● Alıntı Metin
๑۩۞۩๑ Kitap Dünyası - İlim Dünyası Kütüphanesi ๑۩۞۩๑ => Peygamberimizin Hayatı => Konuyu başlatan: Hadice üzerinde 01 Haziran 2011, 09:08:59



Konu Başlığı: Abdulmuttalibin Seyf İbn Ziyezen'in Tebriğe Gitmesi
Gönderen: Hadice üzerinde 01 Haziran 2011, 09:08:59
Abdulmuttalibin Seyf İbn Ziyezen'in Hükümdarlığını Tebriğe Gitmesi Ve Seyfin Abdulmuttalib'e Rasûlullah’ın Onun Soyundan Çıkacağını Müjdelemesi

141) İbnu'l-Kelbi anlatmıştır:

Seyf İbn Ziyezen Yemen hükümdarı olduktan ve Habeşlileri öldü­rüp ortadan kaldırınca, Allah'ın kendisine lütfettiği zaferi kutlamak için Arap eşraf ve liderleri heyetler halinde ona geldiler.

● Kısa Problem 1
Seyf İbn Ziyezen metninin "Konu Başlığı: Abdulmuttalibin" ile başlayıp "halinde ona geldiler." ile biten kısmında "heyetler" yerine "gruplar" koyarak o kısmı değiştirilmiş haliyle yeniden yazar mısın?

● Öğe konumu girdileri
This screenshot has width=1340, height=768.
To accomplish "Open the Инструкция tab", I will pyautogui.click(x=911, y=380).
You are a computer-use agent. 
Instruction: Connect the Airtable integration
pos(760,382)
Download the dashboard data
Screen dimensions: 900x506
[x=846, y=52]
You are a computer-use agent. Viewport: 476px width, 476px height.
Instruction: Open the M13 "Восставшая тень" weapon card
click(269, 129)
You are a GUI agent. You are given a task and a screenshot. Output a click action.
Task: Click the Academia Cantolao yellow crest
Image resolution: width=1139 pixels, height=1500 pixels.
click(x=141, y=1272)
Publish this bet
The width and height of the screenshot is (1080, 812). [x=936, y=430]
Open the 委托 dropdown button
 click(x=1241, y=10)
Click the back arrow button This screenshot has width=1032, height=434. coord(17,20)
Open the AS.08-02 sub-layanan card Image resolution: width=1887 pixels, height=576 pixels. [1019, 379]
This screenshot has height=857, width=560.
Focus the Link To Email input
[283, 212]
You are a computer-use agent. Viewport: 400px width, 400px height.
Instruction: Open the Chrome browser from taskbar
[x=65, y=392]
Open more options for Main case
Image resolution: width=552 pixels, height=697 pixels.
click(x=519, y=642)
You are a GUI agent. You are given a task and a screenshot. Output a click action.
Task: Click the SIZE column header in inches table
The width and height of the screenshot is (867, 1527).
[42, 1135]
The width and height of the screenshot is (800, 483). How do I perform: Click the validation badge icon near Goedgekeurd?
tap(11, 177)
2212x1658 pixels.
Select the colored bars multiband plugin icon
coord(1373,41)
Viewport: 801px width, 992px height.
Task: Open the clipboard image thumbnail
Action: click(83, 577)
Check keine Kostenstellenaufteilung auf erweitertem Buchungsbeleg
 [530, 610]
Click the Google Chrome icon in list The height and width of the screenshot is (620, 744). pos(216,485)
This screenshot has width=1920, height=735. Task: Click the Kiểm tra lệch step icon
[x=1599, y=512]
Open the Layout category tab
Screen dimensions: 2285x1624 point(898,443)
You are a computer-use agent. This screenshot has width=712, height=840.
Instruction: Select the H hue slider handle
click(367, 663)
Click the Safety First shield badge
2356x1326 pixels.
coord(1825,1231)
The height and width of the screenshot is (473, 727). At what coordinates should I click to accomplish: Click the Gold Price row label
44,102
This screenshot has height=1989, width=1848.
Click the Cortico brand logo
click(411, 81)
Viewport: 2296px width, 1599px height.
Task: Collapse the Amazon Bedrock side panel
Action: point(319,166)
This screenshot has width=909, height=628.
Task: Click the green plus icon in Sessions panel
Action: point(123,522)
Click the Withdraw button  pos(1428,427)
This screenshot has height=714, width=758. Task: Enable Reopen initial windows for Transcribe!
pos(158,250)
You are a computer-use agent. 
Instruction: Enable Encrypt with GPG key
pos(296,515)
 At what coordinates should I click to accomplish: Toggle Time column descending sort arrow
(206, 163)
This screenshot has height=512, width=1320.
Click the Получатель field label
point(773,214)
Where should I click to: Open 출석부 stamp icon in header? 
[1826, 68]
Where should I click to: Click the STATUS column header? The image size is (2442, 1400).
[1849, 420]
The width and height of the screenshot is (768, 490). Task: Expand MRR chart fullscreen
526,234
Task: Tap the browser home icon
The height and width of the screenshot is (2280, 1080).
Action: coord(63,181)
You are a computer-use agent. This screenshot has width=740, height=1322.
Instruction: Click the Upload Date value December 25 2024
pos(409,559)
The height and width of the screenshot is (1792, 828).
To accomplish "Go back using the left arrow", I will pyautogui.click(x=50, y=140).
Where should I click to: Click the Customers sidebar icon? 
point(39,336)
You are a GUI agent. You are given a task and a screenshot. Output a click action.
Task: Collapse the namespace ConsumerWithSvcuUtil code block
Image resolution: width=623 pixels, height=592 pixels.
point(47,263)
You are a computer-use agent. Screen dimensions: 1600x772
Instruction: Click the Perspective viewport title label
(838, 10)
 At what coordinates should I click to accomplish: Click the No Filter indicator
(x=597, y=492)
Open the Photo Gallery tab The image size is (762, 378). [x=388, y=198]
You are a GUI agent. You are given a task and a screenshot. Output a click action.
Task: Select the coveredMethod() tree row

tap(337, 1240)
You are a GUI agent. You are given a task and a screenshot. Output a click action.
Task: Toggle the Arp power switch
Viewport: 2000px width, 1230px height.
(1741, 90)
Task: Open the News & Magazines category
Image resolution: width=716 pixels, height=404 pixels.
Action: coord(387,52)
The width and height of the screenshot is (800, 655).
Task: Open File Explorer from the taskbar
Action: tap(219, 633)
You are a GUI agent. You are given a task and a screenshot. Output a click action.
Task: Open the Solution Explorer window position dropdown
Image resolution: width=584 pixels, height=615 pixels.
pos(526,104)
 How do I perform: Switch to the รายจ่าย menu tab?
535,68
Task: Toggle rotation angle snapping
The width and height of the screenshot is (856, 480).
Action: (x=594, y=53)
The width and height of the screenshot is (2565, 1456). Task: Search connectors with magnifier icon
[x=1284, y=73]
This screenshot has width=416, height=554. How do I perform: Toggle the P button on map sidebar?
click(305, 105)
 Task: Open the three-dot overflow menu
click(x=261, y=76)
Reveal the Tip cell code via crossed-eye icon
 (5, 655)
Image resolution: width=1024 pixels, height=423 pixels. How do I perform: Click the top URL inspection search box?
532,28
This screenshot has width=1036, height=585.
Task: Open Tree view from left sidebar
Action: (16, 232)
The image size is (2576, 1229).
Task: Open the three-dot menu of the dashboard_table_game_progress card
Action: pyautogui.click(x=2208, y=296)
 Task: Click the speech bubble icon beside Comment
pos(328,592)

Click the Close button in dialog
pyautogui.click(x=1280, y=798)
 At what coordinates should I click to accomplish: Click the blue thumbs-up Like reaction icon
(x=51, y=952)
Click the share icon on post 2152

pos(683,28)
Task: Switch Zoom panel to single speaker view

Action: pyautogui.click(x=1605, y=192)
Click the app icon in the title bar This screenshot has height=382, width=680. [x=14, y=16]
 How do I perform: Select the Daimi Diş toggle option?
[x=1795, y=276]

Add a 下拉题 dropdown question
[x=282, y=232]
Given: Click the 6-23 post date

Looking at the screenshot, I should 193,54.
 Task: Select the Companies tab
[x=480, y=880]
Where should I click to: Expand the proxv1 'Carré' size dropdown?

● Kısa Problem 2
Listede "coordinates" dizesini içeren her satırı seçip aynen kopyalar mısın? Büyük-küçük harf ayrımı dikkate alınmalıdır.

● Alıştırma Yanıtı 1
Konu Başlığı: Abdulmuttalibin Seyf İbn Ziyezen'in Tebriğe Gitmesi
Gönderen: Hadice üzerinde 01 Haziran 2011, 09:08:59
Abdulmuttalibin Seyf İbn Ziyezen'in Hükümdarlığını Tebriğe Gitmesi Ve Seyfin Abdulmuttalib'e Rasûlullah’ın Onun Soyundan Çıkacağını Müjdelemesi

141) İbnu'l-Kelbi anlatmıştır:

Seyf İbn Ziyezen Yemen hükümdarı olduktan ve Habeşlileri öldü­rüp ortadan kaldırınca, Allah'ın kendisine lütfettiği zaferi kutlamak için Arap eşraf ve liderleri gruplar halinde ona geldiler.

● Alıştırma Yanıtı 2
The height and width of the screenshot is (473, 727). At what coordinates should I click to accomplish: Click the Gold Price row label
 At what coordinates should I click to accomplish: Toggle Time column descending sort arrow
 At what coordinates should I click to accomplish: Click the No Filter indicator
 At what coordinates should I click to accomplish: Click the blue thumbs-up Like reaction icon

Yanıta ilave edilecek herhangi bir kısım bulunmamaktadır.